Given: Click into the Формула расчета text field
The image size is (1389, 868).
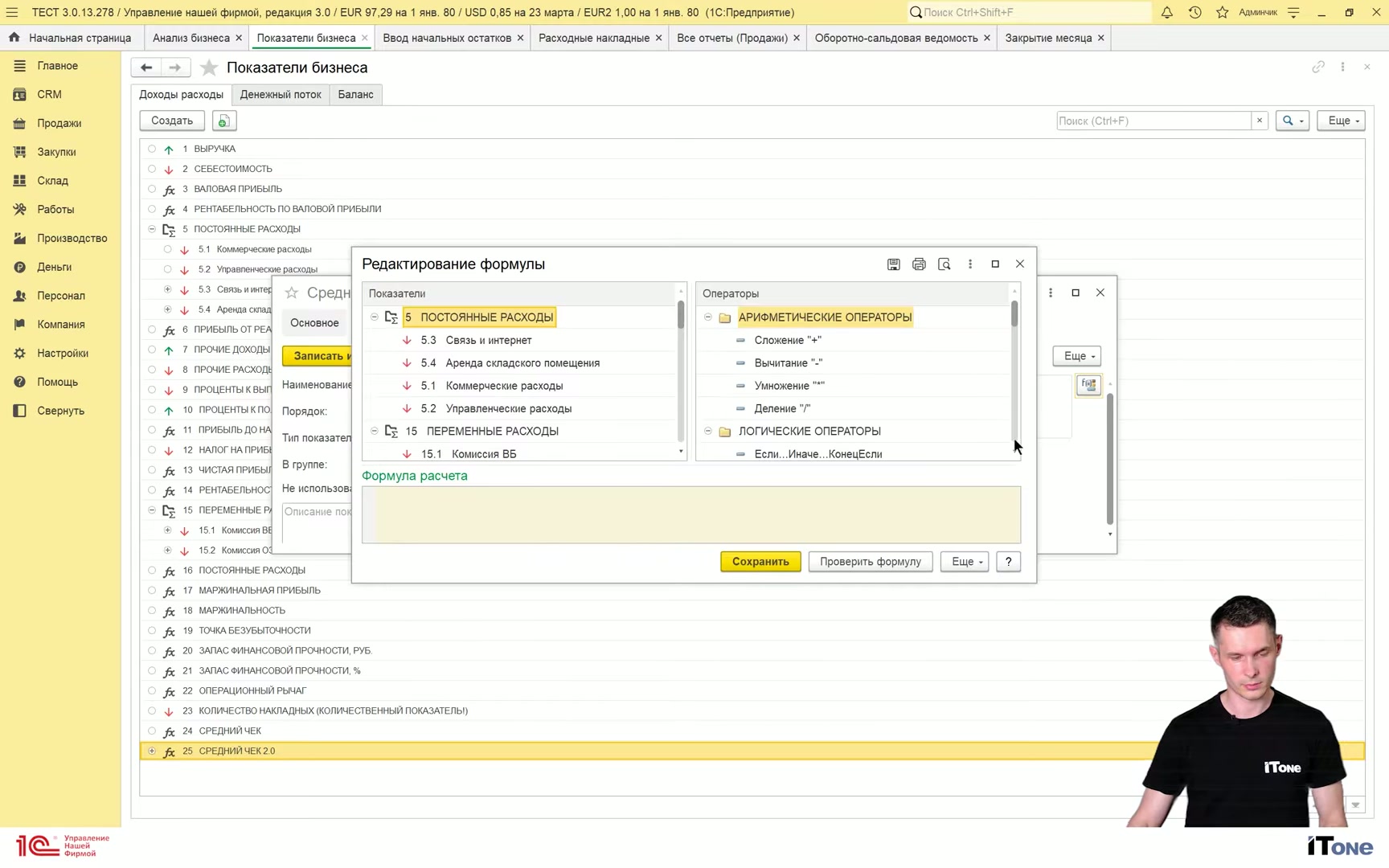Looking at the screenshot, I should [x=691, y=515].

==================================================

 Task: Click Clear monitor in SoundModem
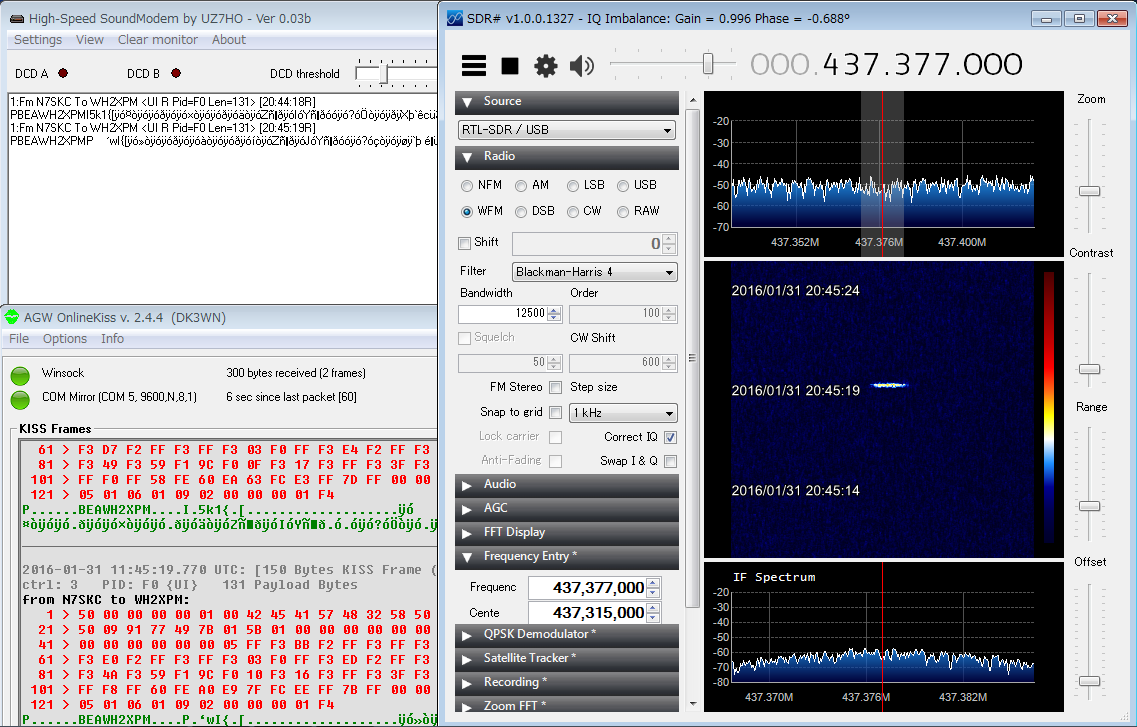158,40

==================================================

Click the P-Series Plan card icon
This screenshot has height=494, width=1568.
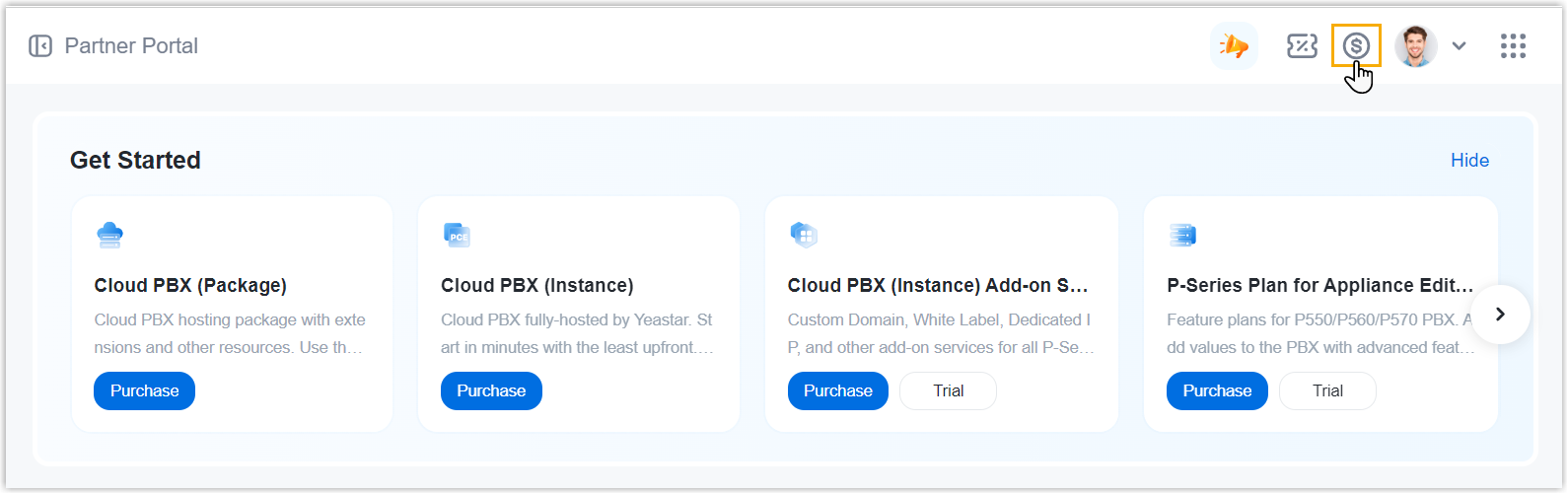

==================================================

- ABOUT THIS EXERCISE:
Your answer must be the lines above from the one containing "Click the P-Series Plan card icon" to the one containing "This screenshot has height=494, width=1568.", both included, restated word for word.

- RESULT OF THE TASK:
Click the P-Series Plan card icon
This screenshot has height=494, width=1568.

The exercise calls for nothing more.